## start Text to read
On Sunday, Oct. 21, the New York Times leaked a memo from President Donald Trump’s administration outlining a new initiative that would redefine the term “sex,” effectively delegitimizing the identities of an estimated 1.4 million transgender Americans if passed. In the wake of the publication of that article, on Thursday, Oct. 25, Fordham undergraduate and law school activist groups challenged Fordham’s own views on non-binary gender identities.

The undergraduate clubs at both Fordham College at Rose Hill (FCRH) and Fordham College at Lincoln Center (FCLC) and the School of Law penned an open letter addressed to Fordham students, faculty, staff and administration. In the letter, students called upon Fordham to support the transgender community publicly and “resist transphobic rhetoric.”

Contributors to the letter include FCLC’s Coalition Against Relationship and Sexual Violence (CARS-V) and Rainbow Alliance; FCRH’s PRIDE Alliance and Women’s Empowerment; FCLC/FCRH’s Positive Coalition and Students for Sex and Gender Equity and Safety (SAGES); and the Law School’s Fordham OUTLaws and Coalition for Concerned Students.

All were signatories with the exception of OUTLaws, which serves as a resource for a supportive, LGBTQ-safe environment for law students.

The letter demands Rev. Joseph M. McShane, S.J., to issue a university-wide statement in solidarity with the transgender student body and calls upon Senior Vice President of Student Affairs Jeffrey Gray and Residential Directors Jenifer Campbell and Kimberly Russell to allow students to select on-campus housing based on their preferred gender. It also implores that the academic chairs also adopt and enforce a new chosen name and pronoun policy in classrooms.

Eliza Putnam, FCLC ’19 and a student activist integral to the letter’s conception, explained that the LGBTQ activist community on campus wanted to address the localized issues of transphobia. “I can’t denounce the Trump administration for its anti-trans violence while ignoring the violence being committed in my own school community,” she said. “I know the politicians attacking our civil liberties never wanted liberation for trans and queer people, or for immigrants, the working class, people of color or women.

“While we fight against the worst impacts of the onslaught of policies from our federal government, we must always tune into our own communities, and see how we can provide sanctuary there,” she added.
## end Text to read
## start Raw data
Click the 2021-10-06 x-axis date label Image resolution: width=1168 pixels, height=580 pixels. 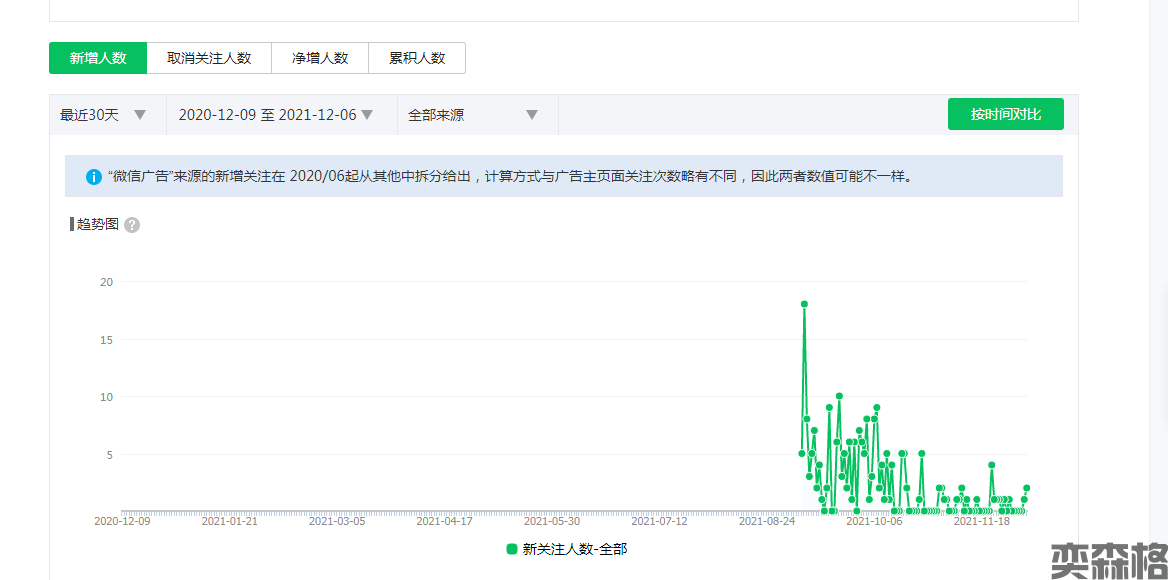(x=874, y=521)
## end Raw data
- List of tasks:
1. Rewrite the article about Fordham students' open letter from "On Sunday, Oct." up to and including "non-binary gender identities.", putting "document" in place of "memo".
2. Carry on the article about Fordham students' open letter from the point at which it ends.

- Answers for the tasks:
1.
On Sunday, Oct. 21, the New York Times leaked a document from President Donald Trump’s administration outlining a new initiative that would redefine the term “sex,” effectively delegitimizing the identities of an estimated 1.4 million transgender Americans if passed. In the wake of the publication of that article, on Thursday, Oct. 25, Fordham undergraduate and law school activist groups challenged Fordham’s own views on non-binary gender identities.

2.
The student letter addresses the larger impact that the Trump administration has had on the civil rights of the LGBTQ community, including transgender, gender-nonconforming (GNC), intersex and queer individuals. The administration has provisionally or permanently repealed a series of Obama-era LGBTQ-related legislation.

In the leaked memo, it was revealed that the Department of Health and Human Services plans to establish a strict definition of gender under Title IX, the federal civil rights law that protects against gender-based discrimination in education programs that receive financial assistance from the government. It would insist that a person’s gender assigned at birth is their legal and unchangeable gender, regardless of any measures the person might take to live as their preferred sex.

United Student Government (USG) President Demetrios Stratis, FCLC ’19, acknowledged the points made in the published student document. “There has been headway and good progress made on campus with the implementation of all gender restrooms, but it must still be recognized that this is a first step,” he said.

“This is the case because the issue has never been about the bathrooms themselves but the existence of trans students,” Stratis added. “Many current campus policies, including most prominently, the housing policy has not been conducive to creating a welcoming and inclusive environment for a marginalized student population, policies that have been shown to be harmful.”

Many student activists instrumental in drafting the letter vocalized their fears for transgender, GNC, intersex and queer communities on campus. SAGES and The Positive Coalition member Maggie Ball, FCLC ’19, explained, “While this memo is scary and anxiety-inducing, and, for some, life threatening, it is also not new — the acknowledgement of trans and queer existence has been undermined by the state time and time again.”

Ball went on to explain the fundamentals of the issue: “But as much as they’d like to undermine us, trans and queer people haven’t stopped existing and we don’t plan to any time soon. Not to be corny, but affirmations of existence don’t ever come from a distant governmental memo anyway. They come from community and they come from ourselves.”

Rainbow Alliance President Jack Bugbee agreed. “Trans, gender non-conforming and intersex students have not been respected nor treated properly at Fordham for too long, he said. “There are transphobic housing policies in place, there is no university-wide chosen name and pronouns policy in place, and the legal definitions proposed by the Trump administration would only serve to worsen these policies as they directly affect Title IX.

“We also want to emphasize that we want trans, gender non-conforming, and intersex students to know that we recognize your existence, we respect you and we love you,” Bugbee added. “We want you to feel safe in our community, and we are working towards policy changes to ensure your safety and ensure the preservation of your dignity.”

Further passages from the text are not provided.